Immigré. ÉtrangerTemps de lecture : 4 minutes

Billet du 13 mars 2025

 

Immigré ou étranger ?

On définit un immigré comme toute personne étant née étrangère à l’étranger et résidant en France.

On définit un étranger comme un immigré n’ayant pas acquis la nationalité française, ou, pour les mineurs, comme un descendant de ses parents immigrés n’ayant pas encore acquis la nationalité française à sa majorité.
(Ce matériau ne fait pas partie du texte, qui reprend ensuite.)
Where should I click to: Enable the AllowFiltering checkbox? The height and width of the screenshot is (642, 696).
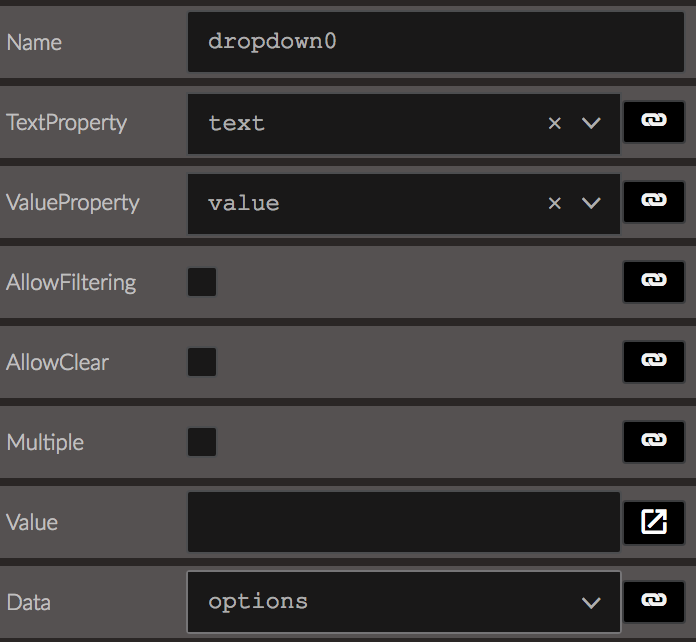[202, 282]
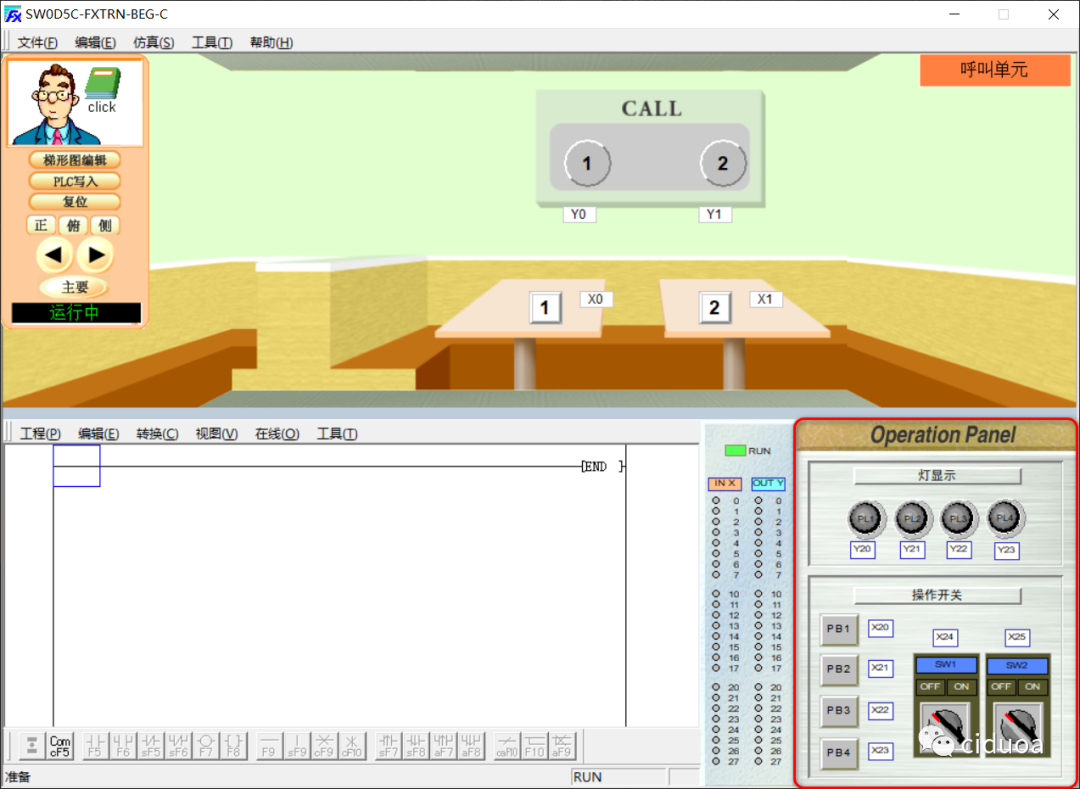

Ces deux populations d’immigrés et d’étrangers ne se recoupent donc pas. Elles n’ont pas le même poids dans la population de France. Ainsi en 2023, selon les chiffres clés de l’INSEE, 7,3 millions d’immigrés vivent en France, soit 10,7 % de la population totale. Parmi eux :

– 2,5 millions de ces immigrés, soit 34 % d’entre eux, ont acquis la nationalité française. Ils sont donc Français.
– 4,8 millions sont des immigrés n’ayant pas acquis la nationalité française. Ils sont donc immigrés et étrangers.

La population étrangère vivant en France s’élève à 5,6 millions de personnes, dont 0,8 million d’entre elles sont nées en France de nationalité étrangère. Elles ne sont donc pas immigrées.

Bien que ces deux catégories de personnes soient distinctes sur un plan quantitatif et juridique, nombre de politiques, de media ou d’instituts de sondages ne font pas la différence, confondant immigrés étrangers (4,8 millions) et immigrés devenus des Français (2,5 millions). Ce flou sémantique participe à construire l’opinion publique sur l’immigration.

Depuis le 26 janvier 2024 et la promulgation de la « Loi pour contrôler l’immigration et améliorer l’intégration », la possibilité pour un immigré de devenir français est devenue encore plus difficile (c’est le 118e texte de loi sur l’immigration depuis 1945). Cette loi a entre autres pour but de restreindre l’accès à la naturalisation. Et ce, au moyen de deux dispositions :

– il faut un délai de séjour en France de 5 ans avant de pouvoir déposer une demande de naturalisation ;
– le niveau en langue française passe du niveau A2 à B1, soit à peu près le niveau des classes de troisième du collège et seconde du lycée (niveaux du CECRL, Cadre européen commun de référence pour les langues)[1].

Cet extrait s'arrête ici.